Id. § 40-35-103(1), -(5). The trial court may also consider the mitigating and enhancement factors set forth in Tennessee Code Annotated sections 40-35-113 and 114 as they are relevant to the section 40-35-103 considerations. Id. § 40-35-210(b)(5); State v. Boston, 938 S.W.2d 435, 438 (Tenn.Crim.App. 1996).
A defendant is eligible for probation if the actual sentence imposed is eight years or less and the offense for which the defendant is sentenced is not specifically excluded by statute. See Tenn. Code Ann. § 40-35-303(a) (2003). A trial court shall automatically consider probation as a sentencing alternative for eligible defendants. Id. § 40-35-303(b). However, entitlement to probation is not automatic and the defendant still bears the burden of proving suitability for full probation. Id., Sentencing Commission Comments; State v. Davis, 940 S.W.2d 558, 559 (Tenn. 1997).

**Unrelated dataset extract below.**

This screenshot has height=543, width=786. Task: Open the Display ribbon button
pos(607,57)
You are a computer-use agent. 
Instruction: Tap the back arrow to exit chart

As one convicted of a Class B felony, the defendant was not a presumed favorable candidate for alternative sentencing. Therefore, the state had no burden of justifying a sentence of confinement. Additionally, the defendant was not eligible for probation because he was convicted of aggravated sexual battery, a specifically excluded offense. Furthermore, we are unpersuaded that the defendant is remorseful for his actions which reflects poorly on his potential for rehabilitation. In his confession, he repeatedly alleged that the victim manipulated him into touching her by wearing revealing clothes. In our view, blaming an eleven or twelve-year-old child for one's actions indicates a lack of remorse. Accordingly, after our de novo review of the record, we conclude the trial court properly denied alternative sentencing.
CONCLUSION
Based on the foregoing reasoning and authorities, we affirm the judgments of the trial court.